7 out of 10 is a 70%, is a B, is a grade that most students in that class - and in most classes - receive; 7 out of 10 is an average mark, a perfectly good average mark. I suppose the problem in this case was that I was not an average student. I do remember getting 9s and 10s on those little write ups and I don't really know what I did wrong or differently to get a 7 that one time.

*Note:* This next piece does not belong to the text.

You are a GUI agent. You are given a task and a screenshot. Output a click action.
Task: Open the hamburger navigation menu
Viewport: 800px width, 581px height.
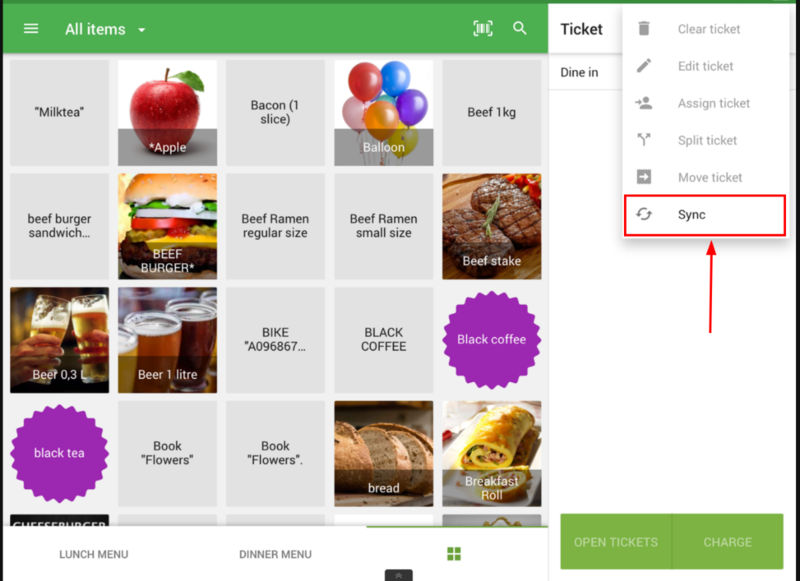pyautogui.click(x=31, y=29)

By the time mid-high school rolled around, I found out that grades in the 70 range were great and that grades in the 60s were considered average - according to the school or the government or society, I don't know. But...60s. In my house, I would have gotten The Lecture from my parents if I ever walked in the door with a 60-something in anything (even gym). But this is just a Messed Up Immigrant Parents And Second Generation Youth Thing that doesn't apply to most people. Lucky bastards. I ended up graduating high school with a 93% average in my top 6 classes and after my first term at university, I had a GPA of 10.8 out of 12. My GPA is still in the A range and since I've been here I've received 2 or 3 scholarships/awards per year. Go ahead, you can say it, I'm an overachiever, a geek, a nerd, whatever (though I do prefer the term 'geek' over anything else). The kind of pressure I received from my family eventually translated into a funky kind of internalized want to do well (mmm...self-inflicted frustration and mental anguish...yum!) and when I got anything below an 80%, I freaked out a bit. Yeah, I'm one of those people.

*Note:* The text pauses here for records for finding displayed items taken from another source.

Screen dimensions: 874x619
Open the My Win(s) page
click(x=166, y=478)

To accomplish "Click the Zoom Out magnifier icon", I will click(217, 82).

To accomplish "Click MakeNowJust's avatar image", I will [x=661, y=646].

Don't worry, I've since become a normal person. This isn't to say that my standards aren't still high because they are (after 21.96 years of conditioning, how could they not be?), but this is to say that I now know how to take things a little bit easier, to relaaaxxx and all that jazz. I do things that most/all students do: I cram the night before an exam, I don't start my 12-page papers until the last minute, I've walked into a test without having done any of my class readings, I go out to the bar in the middle of the week when I'm sick and have work the next morning, I chat on MSN all night when I should be working on a take-home final. I don't know when it was that it hit me, but I eventually realized that doing things the 'right' way doesn't always work out to be the 'best' way. Now, I'm not advocating major slackage by any means, because social-scientific studies have shown that slackage is indeed positively correlated with bad marks in school, but it doesn't hurt to take some time every now and then and just...go with it. Take some time for fun, for your friends and family, for yourself(!) - it's all about balance in the end, isn't it?

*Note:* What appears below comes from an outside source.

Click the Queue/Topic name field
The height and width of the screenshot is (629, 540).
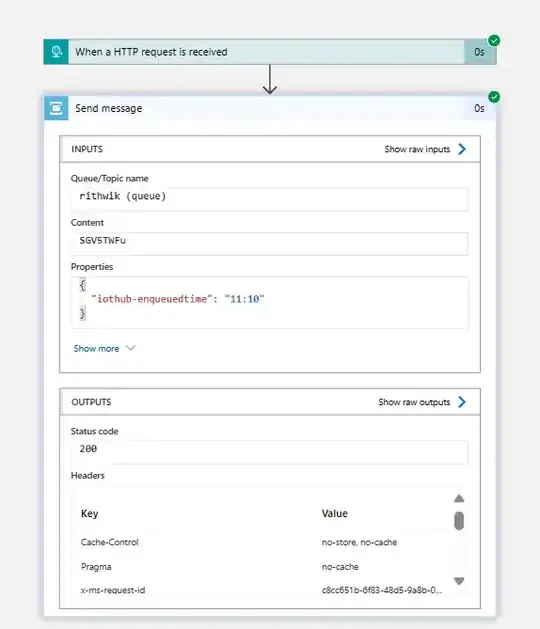click(270, 199)
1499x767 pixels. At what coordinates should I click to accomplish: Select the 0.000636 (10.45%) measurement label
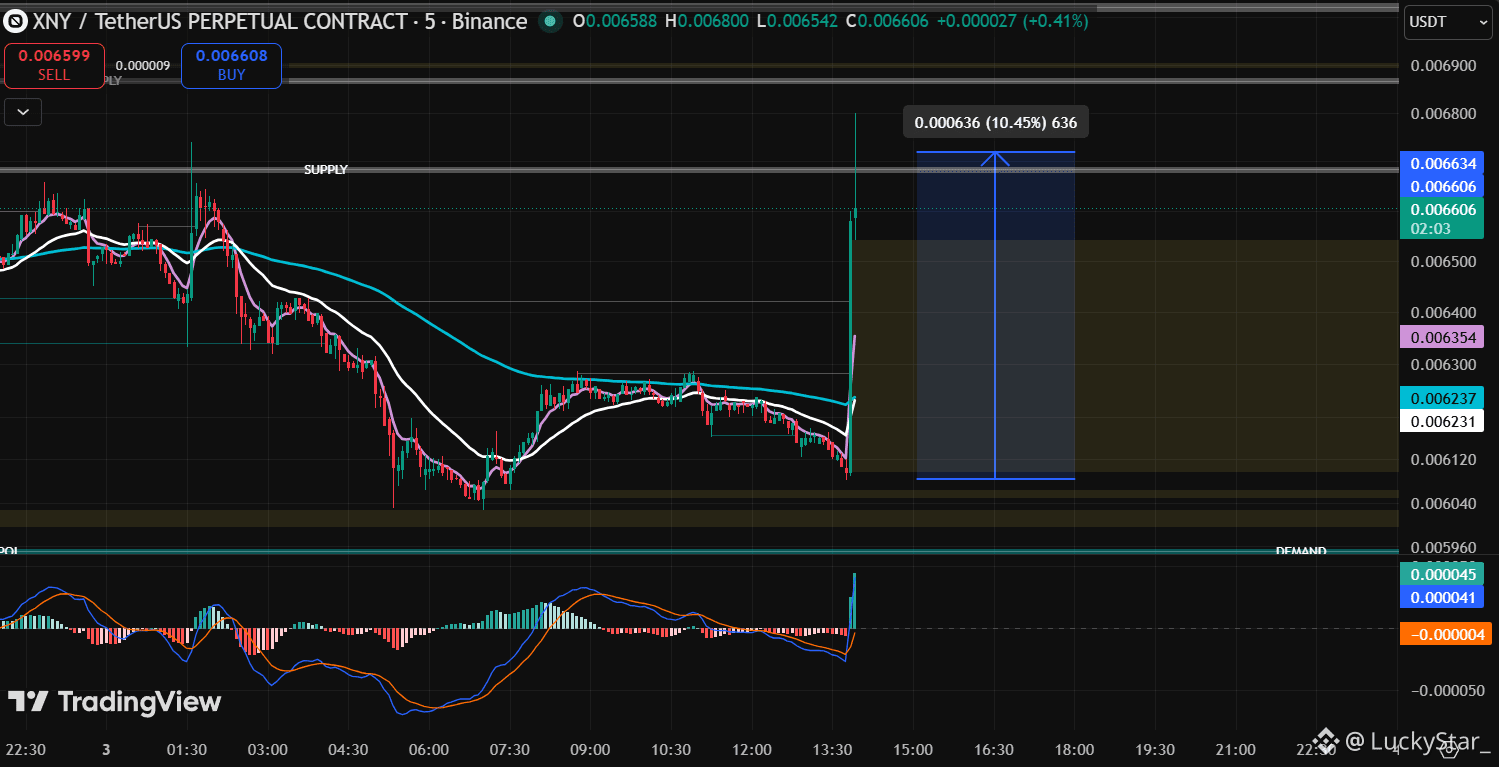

I just came out of my final exam for my Operations Management class and it didn't go as well as I would have liked it to (does anything ever?). I spent all of last night and this morning studying, but as luck would have it, the one chapter I didn't read was covered extensively on those 17 pages of paper. I don't expect a 90 or an 80 and only goodness knows if I'll come out with anything in the 70s range. I didn't have all the time in the world to prep for this thing and I did have a wee bit of vodka with my orange juice before I left the house...and that's okay. I'm not disappointed in myself, I doubt my parents will ever find out, but I do wonder what good old Ms. Hector from homeroom will think. Alas, it happened, it's done with, it's not that bad and I don't care. Contrary to my parents' belief, this one bad mark will not ruin my life.

I'm going to go buy a bag of chocolate eggs now, head home and have an Easter Egg Hunt with the roomie. Maybe tonight we'll go out to a bar or to dance or we'll stay home and cuddle up with some snackies and a movie. Who knows.

Life is a lot easier, not to mention a lot better, when you don't take things so seriously all the time.